One stormy night, Raccoon shivers and quivers in his home, deciding finally that "[b]eing alone on a night like tonight is scary." Grabbing his umbrella, he heads to his friends' houses--"swish," "plish"--asking for shelter from the storm. One after another, these old friends deny him comfort. "What bad luck," each says as they explain how Raccoon is too big for their dens. When he knocks on Rabbit's door, however, he is welcomed with open paws, even though her burrow is leaping with her kits, "hop[ping] and bop[ping] to the raindrops." When three soggy friends show up at the door a little while later, will they be invited in, too? Of course! "There's always room for all our friends."

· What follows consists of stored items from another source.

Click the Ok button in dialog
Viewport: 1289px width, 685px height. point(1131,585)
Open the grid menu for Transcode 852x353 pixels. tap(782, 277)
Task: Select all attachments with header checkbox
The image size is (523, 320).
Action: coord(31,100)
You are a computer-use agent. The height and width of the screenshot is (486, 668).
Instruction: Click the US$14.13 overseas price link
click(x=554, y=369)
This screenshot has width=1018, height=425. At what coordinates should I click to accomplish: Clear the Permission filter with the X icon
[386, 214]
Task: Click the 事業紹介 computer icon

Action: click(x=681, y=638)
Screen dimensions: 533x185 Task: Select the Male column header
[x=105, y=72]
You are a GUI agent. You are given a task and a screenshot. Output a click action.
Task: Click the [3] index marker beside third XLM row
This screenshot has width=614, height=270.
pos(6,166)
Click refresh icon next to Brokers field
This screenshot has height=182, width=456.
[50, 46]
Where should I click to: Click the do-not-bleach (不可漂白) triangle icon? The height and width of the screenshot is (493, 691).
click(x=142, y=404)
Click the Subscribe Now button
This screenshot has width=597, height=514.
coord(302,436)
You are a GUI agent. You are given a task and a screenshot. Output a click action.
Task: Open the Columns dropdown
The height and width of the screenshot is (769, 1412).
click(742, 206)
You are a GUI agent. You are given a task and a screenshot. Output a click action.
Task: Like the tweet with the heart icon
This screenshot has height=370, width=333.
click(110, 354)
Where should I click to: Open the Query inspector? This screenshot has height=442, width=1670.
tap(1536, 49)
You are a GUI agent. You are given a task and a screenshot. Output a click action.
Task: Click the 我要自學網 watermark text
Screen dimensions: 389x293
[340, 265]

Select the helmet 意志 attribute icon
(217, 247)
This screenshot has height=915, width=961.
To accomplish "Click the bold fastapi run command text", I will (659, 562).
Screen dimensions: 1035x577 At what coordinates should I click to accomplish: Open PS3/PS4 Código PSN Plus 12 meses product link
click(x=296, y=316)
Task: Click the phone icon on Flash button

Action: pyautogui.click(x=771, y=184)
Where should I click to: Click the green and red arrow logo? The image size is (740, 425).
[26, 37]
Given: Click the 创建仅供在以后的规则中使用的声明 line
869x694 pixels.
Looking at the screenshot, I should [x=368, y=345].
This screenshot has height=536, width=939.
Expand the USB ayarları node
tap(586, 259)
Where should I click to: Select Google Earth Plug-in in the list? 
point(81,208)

Whether in Scotland (Always Room for One More) or Ukraine (The Mitten), the idea of making room for just one more friend is well loved in folk tales. In May I Come In?, Marsha Diane Arnold (Waiting for Snow; Lost. Found.) embraces the classic storyline but leaves out the exploding house (or mitten) at the end. Jennie Poh's (Herbie's Big Adventure) woodland cast of characters also includes a possum, a quail and a woodchuck, all of whom are filled with personality, and covered in feathers and fur that readers will want to touch.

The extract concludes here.